Finally, we can undo the rotation and add the mean back to the data. It results in the data shown in the last panel in Figure. These points are in the original feature space, but we kept only the information contained in the first principal component. This transformation is sometimes used to remove noise effects from the data or visualize what part of the information is retained using the principal components.

2. Non-Negative Matrix Factorization

Non-negative matrix factorization is another unsupervised learning algorithm that aims to extract useful features. It works similarly to PCA and can also be used for dimensionality reduction. As in PCA, we are trying to write each data point as a weighted sum of some components, as illustrated above. But whereas in PCA we wanted orthogonal components and that explained as much variance of the data as possible, in NMF, we want the components and the coefficients to be non- negative; that is, we want both the components and the coefficients to be greater than or equal to zero. Consequently, this method can be applied to data where each feature is non-negative, as a non-negative sum of non-negative components cannot become negative.

The process of decomposing data into a non-negative weighted sum is particularly helpful for data that is created as the addition (or overlay) of several independent sources, such as an audio track of multiple people speaking, or music with many instruments. In these situations, NMF can identify the original components that make up the combined data. Overall, NMF leads to more interpretable components than PCA, as negative components and coefficients can lead to hard-to-interpret cancellation effects. The eigenfaces in Figure, for example, contain both positive and negative parts, and as we mentioned in the description of PCA, the sign is arbitrary. Before we apply NMF to the face dataset, let’s briefly revisit the synthetic data.

3. t-SNE

While PCA is often an excellent first approach for transforming your data so that you might be able to visualize it using a scatter plot, the nature of the method (applying rotation and then dropping directions) limits its usefulness, as we saw with the scatter plot of the Labeled Faces in the Wild dataset. There is a class of algorithms for visualization called manifold learning algorithms that allow for much more complex mappings and often provide better visualizations. A particularly useful one is the t-SNE algorithm.

Manifold learning algorithms aim at visualization, and so are rarely used to generate more than two new features. Some of them, including t-SNE, compute a new representation of the training data but don’t allow transformations of new data. It means these algorithms can only transform the data they were trained for and cannot apply to a test set. Manifold learning can be useful for exploratory data analysis but is rarely used if the final goal is supervised learning. The idea behind t-SNE is to find a two-dimensional representation of the data that preserves the distances between points in the best possible way. t-SNE starts with a random two- dimensional representation for each data point and then tries to make points that are close in the original feature space closer and points that are far apart in the original feature spaced farther apart. t-SNE puts more emphasis on points that are close by, rather than preserving distances between far-apart points. In other words, it tries to preserve the information indicating which points are neighbors to each other.

4. Clustering

As described earlier, clustering is the task of partitioning the dataset into groups, called clusters.

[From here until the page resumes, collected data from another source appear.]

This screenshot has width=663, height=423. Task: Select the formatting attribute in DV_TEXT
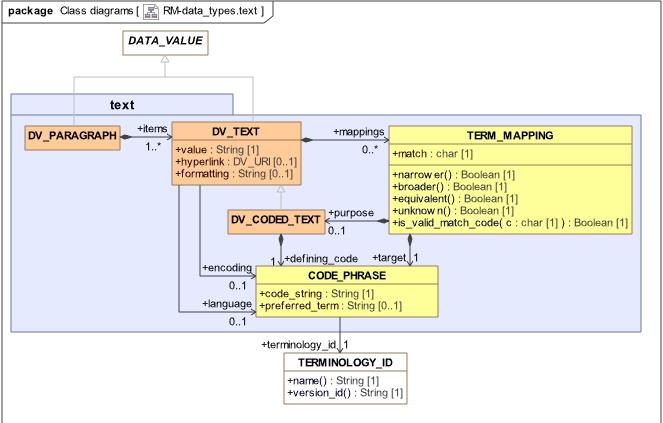[234, 173]

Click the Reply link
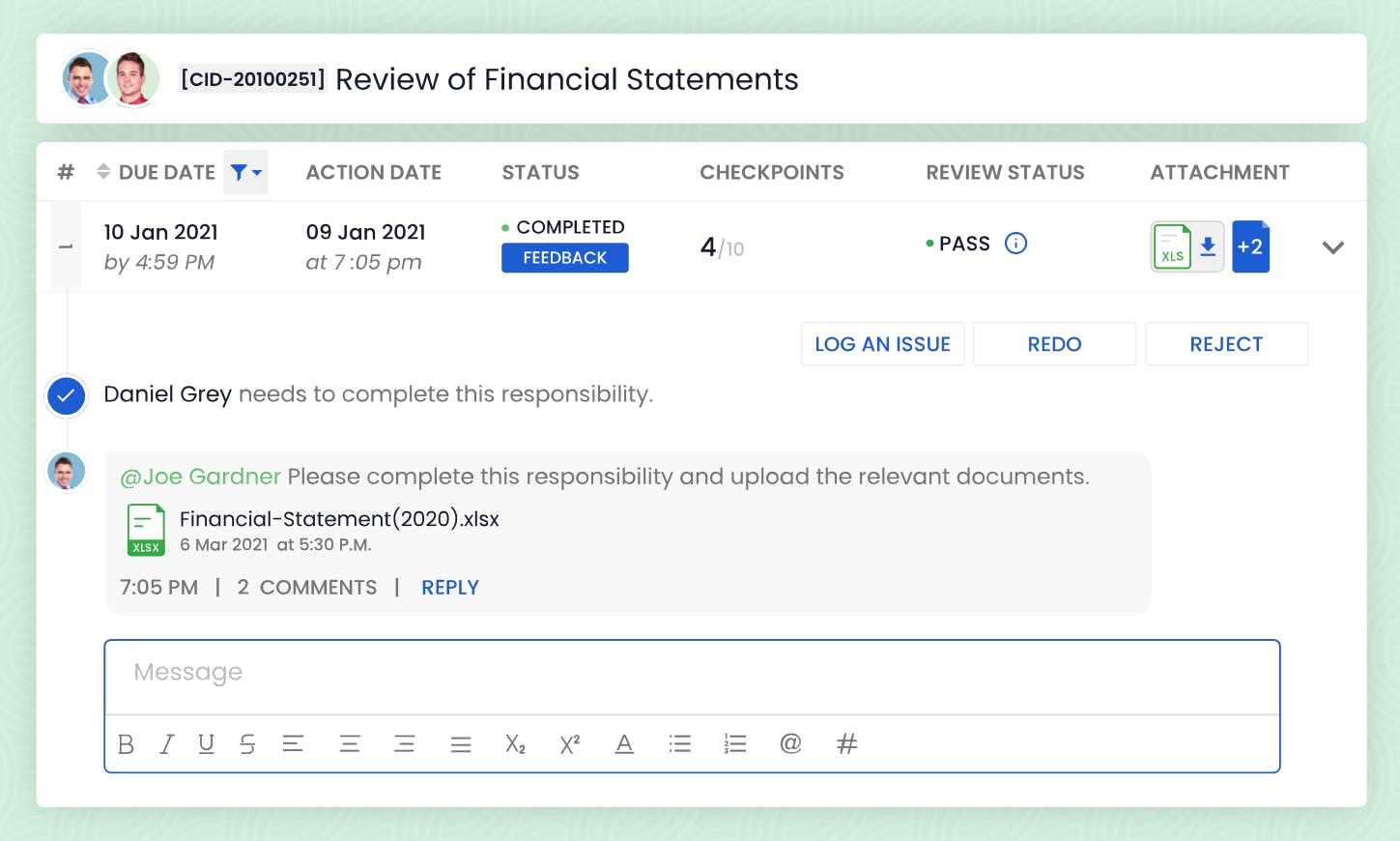click(x=450, y=588)

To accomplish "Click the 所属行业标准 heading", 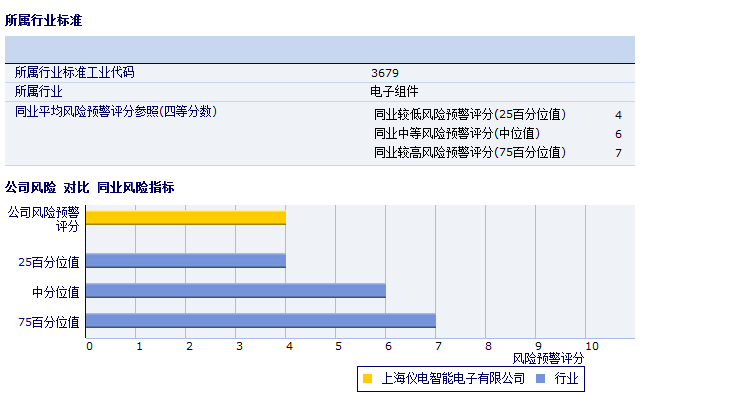I will coord(44,20).
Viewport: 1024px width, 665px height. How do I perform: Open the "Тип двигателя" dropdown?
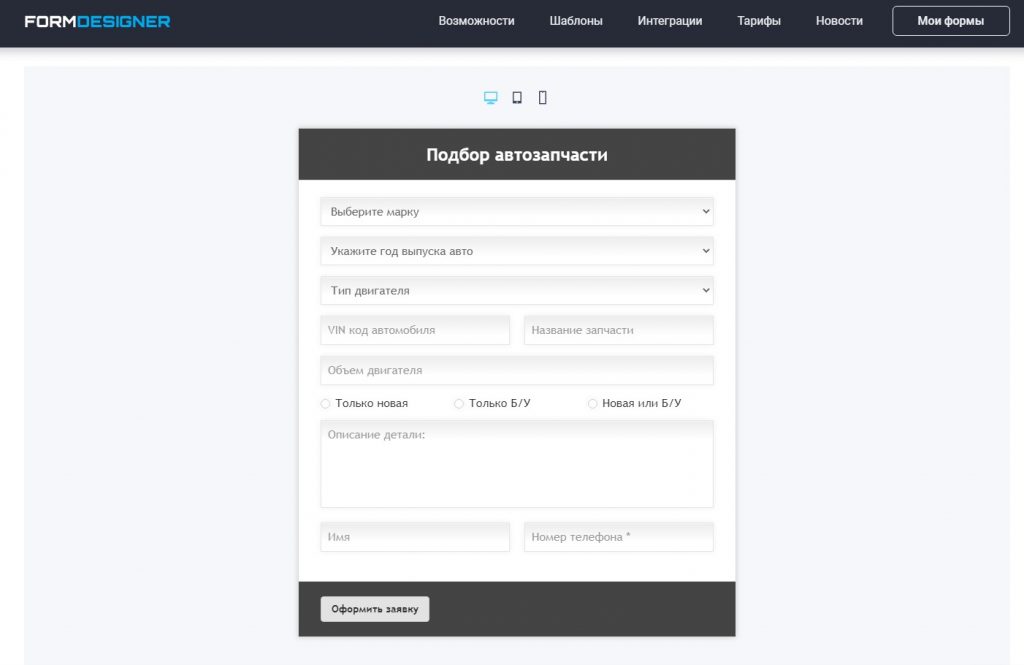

The goal is to split up the data in such a way that points within a single cluster are very similar and points in different clusters are different. Similarly to classification algorithms, clustering algorithms assign (or predict) a number to each data point, indicating which cluster a particular point belongs to.

1. k-Means Clustering

k-means clustering is the simplest and most commonly used clustering algorithms. It tries to find cluster centers that are representative of certain regions of the data. The algorithm alternates between two steps:

  • Assigning each data point to the closest cluster center and
  • Then setting each cluster center as the mean of the data points that are assigned to it.

The algorithm is finished when the assignment of instances to clusters no longer changes. The following example illustrates the algorithm on a synthetic dataset:

Cluster centers are shown as triangles, while data points are shown as circles. Colors indicate cluster membership. It is specified that the goal is to look for three clusters, so the algorithm is initialized by declaring three data points randomly as cluster centers. Then the iterative algorithm starts. First, each data point is assigned to the cluster center it is closest to (see “Assign Points (1)”). Next, the cluster centers are updated to be the mean of the assigned points (see “Recompute Centers (1)”). Then the process is repeated two more times. After the third iteration, the assignment of points to cluster centers remained unchanged, so the algorithm stops.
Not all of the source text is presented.